─── Supplied data ───

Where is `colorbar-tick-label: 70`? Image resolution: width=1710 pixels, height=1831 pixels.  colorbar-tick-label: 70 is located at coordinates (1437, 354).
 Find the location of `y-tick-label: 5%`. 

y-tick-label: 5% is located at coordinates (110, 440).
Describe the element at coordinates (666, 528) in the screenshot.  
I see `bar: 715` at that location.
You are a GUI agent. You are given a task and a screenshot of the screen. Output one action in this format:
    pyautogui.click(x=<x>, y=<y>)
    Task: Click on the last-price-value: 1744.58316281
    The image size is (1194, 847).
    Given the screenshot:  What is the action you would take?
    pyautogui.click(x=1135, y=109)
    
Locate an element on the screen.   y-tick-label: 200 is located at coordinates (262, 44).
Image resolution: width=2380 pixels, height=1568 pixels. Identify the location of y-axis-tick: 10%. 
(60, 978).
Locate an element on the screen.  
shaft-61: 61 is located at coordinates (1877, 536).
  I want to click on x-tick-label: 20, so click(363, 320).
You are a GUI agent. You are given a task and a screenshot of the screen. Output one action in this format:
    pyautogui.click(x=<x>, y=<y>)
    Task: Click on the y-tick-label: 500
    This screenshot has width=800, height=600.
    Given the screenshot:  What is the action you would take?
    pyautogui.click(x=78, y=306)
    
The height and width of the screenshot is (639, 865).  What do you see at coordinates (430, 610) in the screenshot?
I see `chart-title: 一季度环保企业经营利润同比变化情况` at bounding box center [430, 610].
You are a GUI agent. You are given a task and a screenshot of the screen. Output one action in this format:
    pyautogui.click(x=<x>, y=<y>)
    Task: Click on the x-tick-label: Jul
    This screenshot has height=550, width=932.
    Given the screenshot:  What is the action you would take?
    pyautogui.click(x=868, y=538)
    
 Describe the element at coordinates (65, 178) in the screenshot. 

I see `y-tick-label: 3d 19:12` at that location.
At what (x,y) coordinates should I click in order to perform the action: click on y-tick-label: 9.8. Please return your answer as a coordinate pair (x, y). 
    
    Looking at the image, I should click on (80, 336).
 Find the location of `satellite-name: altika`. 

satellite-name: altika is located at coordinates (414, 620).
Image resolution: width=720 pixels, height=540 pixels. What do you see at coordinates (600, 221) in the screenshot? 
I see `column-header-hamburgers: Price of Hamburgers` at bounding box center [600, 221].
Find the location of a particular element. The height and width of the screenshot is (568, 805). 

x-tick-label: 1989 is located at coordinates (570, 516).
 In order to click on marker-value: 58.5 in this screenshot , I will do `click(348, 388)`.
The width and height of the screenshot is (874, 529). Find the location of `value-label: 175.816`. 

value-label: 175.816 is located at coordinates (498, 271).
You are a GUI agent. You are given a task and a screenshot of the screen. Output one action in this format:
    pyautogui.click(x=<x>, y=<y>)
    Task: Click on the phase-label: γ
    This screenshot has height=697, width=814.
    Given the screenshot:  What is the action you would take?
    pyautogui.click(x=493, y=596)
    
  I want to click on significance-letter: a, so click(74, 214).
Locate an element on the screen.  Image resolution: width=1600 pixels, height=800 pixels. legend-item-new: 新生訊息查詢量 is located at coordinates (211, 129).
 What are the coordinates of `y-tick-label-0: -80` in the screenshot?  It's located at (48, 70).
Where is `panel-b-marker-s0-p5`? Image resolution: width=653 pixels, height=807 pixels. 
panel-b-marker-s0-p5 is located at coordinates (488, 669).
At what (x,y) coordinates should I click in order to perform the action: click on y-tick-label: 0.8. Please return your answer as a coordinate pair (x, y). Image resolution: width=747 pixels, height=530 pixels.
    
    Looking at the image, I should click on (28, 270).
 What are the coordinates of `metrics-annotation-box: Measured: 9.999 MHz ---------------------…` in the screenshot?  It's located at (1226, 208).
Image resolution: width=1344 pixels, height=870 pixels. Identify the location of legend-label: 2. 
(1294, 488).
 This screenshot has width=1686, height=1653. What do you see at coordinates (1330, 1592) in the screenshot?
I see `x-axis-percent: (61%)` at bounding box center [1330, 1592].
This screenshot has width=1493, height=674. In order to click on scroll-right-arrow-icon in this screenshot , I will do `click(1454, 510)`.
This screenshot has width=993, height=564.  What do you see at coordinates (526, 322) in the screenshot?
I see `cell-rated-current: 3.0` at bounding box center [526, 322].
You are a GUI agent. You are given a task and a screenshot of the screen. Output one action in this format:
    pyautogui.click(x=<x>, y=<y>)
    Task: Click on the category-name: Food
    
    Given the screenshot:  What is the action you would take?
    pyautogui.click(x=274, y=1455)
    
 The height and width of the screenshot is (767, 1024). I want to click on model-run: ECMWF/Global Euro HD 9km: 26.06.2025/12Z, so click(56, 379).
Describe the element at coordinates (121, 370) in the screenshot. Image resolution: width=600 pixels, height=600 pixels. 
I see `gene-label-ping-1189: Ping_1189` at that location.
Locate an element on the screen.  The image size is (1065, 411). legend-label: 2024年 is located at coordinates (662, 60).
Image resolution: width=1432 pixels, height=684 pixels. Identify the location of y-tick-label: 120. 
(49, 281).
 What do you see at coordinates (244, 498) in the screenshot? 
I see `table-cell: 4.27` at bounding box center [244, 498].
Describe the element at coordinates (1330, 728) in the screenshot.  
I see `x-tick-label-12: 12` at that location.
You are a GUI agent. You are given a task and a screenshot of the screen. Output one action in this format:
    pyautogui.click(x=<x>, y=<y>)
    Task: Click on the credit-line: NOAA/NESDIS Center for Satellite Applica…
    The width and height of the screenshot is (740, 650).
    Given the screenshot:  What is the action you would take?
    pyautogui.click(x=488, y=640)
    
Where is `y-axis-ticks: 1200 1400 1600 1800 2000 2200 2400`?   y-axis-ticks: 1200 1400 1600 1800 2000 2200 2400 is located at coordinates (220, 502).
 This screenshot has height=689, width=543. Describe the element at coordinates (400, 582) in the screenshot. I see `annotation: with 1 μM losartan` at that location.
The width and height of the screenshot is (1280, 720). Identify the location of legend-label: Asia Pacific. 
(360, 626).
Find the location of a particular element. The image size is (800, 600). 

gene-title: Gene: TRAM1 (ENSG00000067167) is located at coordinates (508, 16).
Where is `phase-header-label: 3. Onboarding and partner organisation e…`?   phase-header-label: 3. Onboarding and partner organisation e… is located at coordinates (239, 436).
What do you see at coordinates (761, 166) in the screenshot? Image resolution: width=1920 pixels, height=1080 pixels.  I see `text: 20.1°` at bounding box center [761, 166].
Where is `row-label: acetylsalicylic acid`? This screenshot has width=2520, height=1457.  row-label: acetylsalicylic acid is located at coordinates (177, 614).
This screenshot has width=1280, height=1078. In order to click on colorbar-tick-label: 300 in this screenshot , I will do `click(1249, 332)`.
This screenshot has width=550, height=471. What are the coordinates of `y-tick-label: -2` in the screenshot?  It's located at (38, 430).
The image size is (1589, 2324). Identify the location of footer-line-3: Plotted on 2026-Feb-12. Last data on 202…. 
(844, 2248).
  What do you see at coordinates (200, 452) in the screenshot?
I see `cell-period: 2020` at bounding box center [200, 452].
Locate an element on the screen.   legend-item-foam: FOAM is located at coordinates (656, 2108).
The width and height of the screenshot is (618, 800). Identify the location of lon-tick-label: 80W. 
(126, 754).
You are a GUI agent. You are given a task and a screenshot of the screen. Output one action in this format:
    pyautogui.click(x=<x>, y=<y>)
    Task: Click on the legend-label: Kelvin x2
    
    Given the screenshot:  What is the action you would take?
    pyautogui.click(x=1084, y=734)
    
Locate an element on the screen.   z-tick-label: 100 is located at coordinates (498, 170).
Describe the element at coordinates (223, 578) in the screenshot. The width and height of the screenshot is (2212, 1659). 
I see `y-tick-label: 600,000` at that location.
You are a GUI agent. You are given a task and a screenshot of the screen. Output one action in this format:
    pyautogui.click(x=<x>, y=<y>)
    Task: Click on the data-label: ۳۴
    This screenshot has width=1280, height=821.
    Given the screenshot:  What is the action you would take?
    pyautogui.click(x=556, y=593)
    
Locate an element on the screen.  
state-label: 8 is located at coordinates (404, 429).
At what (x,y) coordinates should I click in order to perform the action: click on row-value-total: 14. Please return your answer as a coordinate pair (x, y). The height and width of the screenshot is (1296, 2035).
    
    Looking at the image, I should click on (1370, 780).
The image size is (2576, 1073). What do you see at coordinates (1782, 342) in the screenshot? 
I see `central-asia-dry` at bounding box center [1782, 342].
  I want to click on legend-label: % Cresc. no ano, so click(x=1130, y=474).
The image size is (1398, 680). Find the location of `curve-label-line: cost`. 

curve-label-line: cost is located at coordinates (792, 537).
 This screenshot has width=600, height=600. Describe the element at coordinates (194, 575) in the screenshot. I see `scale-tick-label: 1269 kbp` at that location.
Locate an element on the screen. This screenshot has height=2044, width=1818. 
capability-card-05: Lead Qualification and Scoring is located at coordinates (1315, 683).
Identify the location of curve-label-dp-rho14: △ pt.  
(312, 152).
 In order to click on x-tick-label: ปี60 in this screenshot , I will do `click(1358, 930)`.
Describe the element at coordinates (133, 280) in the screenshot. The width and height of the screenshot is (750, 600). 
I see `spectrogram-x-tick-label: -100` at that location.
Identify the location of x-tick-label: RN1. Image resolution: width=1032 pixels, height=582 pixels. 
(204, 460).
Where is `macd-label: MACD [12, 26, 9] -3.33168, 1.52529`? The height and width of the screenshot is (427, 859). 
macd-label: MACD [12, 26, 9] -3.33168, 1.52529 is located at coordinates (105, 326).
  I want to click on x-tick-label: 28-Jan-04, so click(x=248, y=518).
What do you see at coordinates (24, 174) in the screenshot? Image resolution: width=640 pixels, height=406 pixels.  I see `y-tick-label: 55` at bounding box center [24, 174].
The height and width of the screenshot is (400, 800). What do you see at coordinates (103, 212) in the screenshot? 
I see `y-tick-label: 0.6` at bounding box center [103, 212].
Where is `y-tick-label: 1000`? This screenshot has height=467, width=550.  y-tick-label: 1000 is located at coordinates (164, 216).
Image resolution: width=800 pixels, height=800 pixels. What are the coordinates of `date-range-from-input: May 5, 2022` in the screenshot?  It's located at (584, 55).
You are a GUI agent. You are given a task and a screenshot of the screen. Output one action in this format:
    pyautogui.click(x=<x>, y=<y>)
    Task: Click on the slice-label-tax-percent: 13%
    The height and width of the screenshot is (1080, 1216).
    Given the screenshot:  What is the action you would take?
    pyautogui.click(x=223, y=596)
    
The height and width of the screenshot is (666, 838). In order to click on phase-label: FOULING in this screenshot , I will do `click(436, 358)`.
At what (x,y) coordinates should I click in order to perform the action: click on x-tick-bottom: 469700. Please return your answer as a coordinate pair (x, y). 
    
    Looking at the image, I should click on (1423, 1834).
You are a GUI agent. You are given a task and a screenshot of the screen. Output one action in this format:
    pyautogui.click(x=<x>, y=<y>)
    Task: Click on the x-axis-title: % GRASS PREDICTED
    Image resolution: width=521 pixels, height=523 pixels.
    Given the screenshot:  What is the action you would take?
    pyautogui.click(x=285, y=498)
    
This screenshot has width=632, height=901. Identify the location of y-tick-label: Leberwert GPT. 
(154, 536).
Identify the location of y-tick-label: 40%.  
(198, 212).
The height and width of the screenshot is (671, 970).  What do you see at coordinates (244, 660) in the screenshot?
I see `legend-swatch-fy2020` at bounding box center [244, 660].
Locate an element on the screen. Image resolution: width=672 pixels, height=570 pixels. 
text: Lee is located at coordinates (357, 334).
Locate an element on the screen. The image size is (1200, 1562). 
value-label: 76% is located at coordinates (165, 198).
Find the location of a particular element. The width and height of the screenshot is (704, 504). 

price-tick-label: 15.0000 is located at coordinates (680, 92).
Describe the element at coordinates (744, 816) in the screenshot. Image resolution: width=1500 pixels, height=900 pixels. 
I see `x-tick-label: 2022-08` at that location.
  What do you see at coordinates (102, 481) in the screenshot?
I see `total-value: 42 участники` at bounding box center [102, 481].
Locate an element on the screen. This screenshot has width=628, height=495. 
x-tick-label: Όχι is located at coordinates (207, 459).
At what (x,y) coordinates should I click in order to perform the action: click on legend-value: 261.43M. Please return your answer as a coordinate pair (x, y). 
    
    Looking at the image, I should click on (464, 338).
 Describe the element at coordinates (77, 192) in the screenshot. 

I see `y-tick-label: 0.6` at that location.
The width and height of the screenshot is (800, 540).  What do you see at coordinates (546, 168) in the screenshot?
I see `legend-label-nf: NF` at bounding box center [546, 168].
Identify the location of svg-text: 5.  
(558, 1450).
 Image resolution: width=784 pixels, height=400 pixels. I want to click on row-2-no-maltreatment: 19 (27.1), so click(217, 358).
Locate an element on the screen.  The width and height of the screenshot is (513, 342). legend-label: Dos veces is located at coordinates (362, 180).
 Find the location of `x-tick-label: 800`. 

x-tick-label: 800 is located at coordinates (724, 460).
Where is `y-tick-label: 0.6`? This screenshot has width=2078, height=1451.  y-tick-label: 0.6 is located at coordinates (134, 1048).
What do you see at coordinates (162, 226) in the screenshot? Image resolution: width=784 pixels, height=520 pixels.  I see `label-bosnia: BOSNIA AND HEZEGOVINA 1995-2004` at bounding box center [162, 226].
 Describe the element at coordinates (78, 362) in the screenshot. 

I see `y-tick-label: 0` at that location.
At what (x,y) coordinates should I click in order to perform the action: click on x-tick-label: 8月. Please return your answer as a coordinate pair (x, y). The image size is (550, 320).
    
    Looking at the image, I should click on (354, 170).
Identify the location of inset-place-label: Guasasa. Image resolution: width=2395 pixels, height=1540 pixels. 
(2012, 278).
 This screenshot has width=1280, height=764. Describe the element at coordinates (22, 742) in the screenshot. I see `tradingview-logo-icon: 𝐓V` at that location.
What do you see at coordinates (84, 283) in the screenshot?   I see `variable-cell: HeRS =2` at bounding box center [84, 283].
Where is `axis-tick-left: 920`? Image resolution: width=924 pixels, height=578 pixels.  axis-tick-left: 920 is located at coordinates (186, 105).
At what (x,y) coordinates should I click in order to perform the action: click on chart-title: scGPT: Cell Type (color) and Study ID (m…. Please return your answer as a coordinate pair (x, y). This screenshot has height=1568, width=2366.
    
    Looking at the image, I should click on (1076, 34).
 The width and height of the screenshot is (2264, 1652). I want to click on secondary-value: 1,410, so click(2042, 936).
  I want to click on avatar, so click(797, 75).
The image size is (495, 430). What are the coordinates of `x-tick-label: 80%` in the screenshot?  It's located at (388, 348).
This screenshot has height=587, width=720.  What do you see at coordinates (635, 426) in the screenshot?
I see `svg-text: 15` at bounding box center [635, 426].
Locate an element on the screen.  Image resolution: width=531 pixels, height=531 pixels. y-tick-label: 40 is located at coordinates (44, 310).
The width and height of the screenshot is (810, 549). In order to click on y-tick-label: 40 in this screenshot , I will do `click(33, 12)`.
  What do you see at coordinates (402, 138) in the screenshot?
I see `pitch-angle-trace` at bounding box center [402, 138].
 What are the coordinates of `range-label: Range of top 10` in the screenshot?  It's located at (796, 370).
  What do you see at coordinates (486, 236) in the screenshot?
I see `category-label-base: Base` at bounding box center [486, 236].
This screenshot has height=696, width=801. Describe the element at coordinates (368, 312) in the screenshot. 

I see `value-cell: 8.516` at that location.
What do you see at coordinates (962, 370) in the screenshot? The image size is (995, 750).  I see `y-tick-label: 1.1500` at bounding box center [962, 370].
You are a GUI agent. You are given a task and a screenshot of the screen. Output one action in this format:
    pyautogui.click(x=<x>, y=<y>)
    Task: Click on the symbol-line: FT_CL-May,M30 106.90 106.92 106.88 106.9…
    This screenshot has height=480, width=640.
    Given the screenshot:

───

What you need to do:
Collect every line of the material that contains the string "altika", counting only matches with the same case.

Response for this exercise:
 Find the location of `satellite-name: altika`. 
satellite-name: altika is located at coordinates (414, 620).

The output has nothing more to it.